Creating a globally consistent, strictly increasing, small integer number mechanism is very hard to do. A reason why ZooKeeper, atomix, etcd, consul, etc, are so widely used is because they do the hard work of implementing value consensus in distributed systems. For my hobby project these tools are overkill, but I still need the mechanism.

To restate the requirement, it is a mechanism enabling multiple processes (on a distributed set of machines) to add tasks to workspaces. But is that really the requirement? Isn't it a premature optimization to assume the need for multiple processes? Perhaps one process can handle all the task creation requests for a single workspace? [1] If I have 100 workspaces I can choose to enable task creation by distributing any request to any process, but I could also choose to distribute task creation to the workspace specific process. Choosing the second option vastly reduces the problem to enabling a single process to sequence the task ids. All I have to do now is direct the request to the right process and this is easily done at Slack with a different URL (option A) during application installation, or at an application layer gateway (option B).

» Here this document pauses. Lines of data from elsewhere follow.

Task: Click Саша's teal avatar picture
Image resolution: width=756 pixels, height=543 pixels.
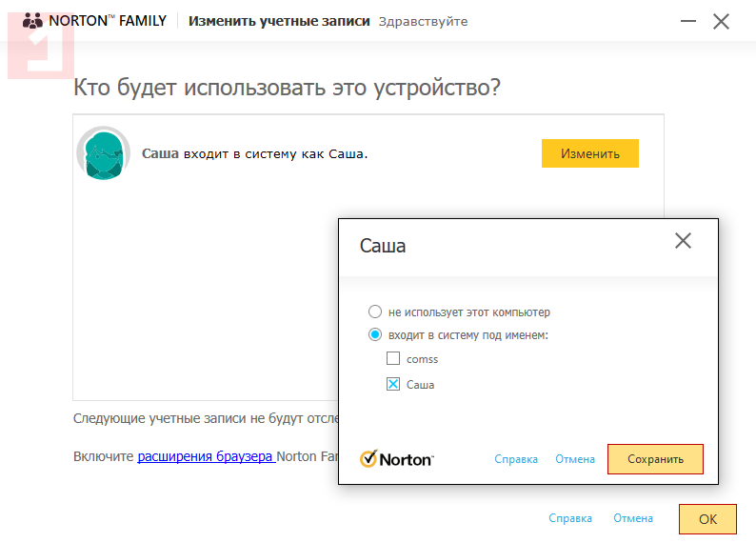Action: point(103,153)
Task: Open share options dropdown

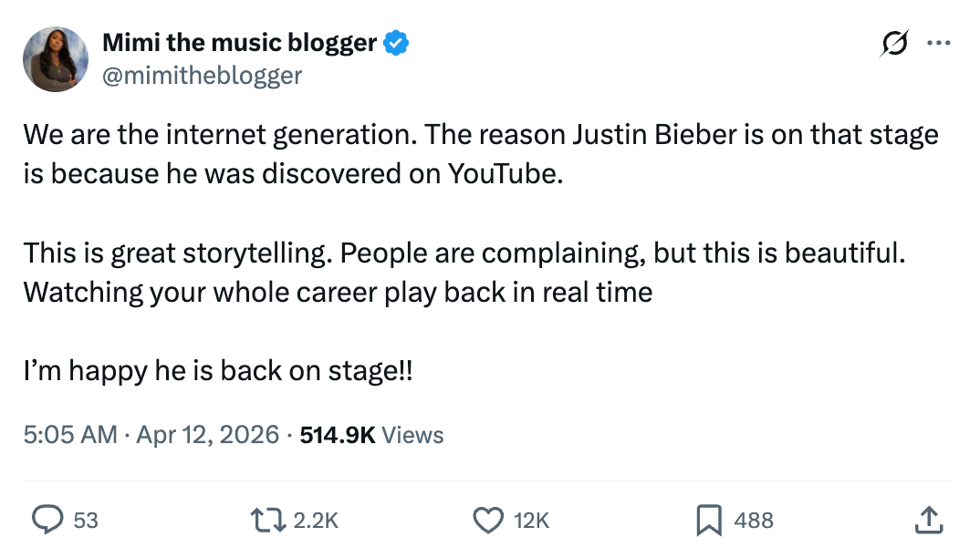Action: [x=929, y=520]
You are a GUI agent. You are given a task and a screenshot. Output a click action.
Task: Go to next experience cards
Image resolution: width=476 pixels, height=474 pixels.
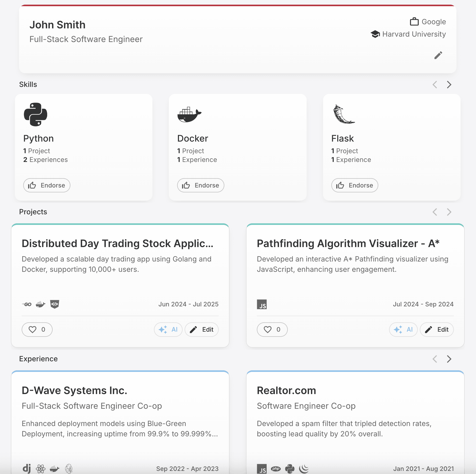(x=449, y=359)
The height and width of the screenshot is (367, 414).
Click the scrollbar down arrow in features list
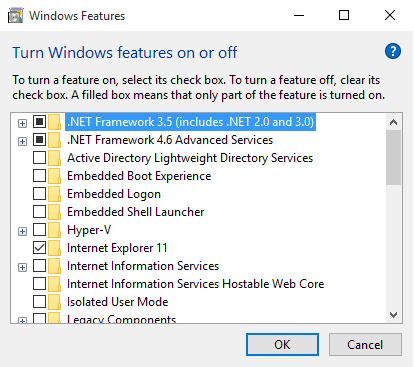point(393,315)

So I am going with one process per workspace [2] with option A.

[1] An assumption is that one process is sufficient to manage the demand of a single workspace.
[2] Note that this does not preclude more than one workspace per process.

Strong consistency models

"Strong consistency models" is a very clear article on the problems of working with data, its all from the past, and collaborating with sometimes disconnected processes. The comments are good too.
Network partitions are going to happen. Switches, NICs, host hardware, operating systems, disks, virtualization layers, and language runtimes, not to mention program semantics themselves, all conspire to delay, drop, duplicate, or reorder our messages. In an uncertain world, we want our software to maintain some sense of intuitive correctness. 
Well, obviously we want intuitive correctness. Do The Right Thing™! But what exactly is the right thing? How might we describe it? In this essay, we’ll take a tour of some “strong” consistency models, and see how they fit together.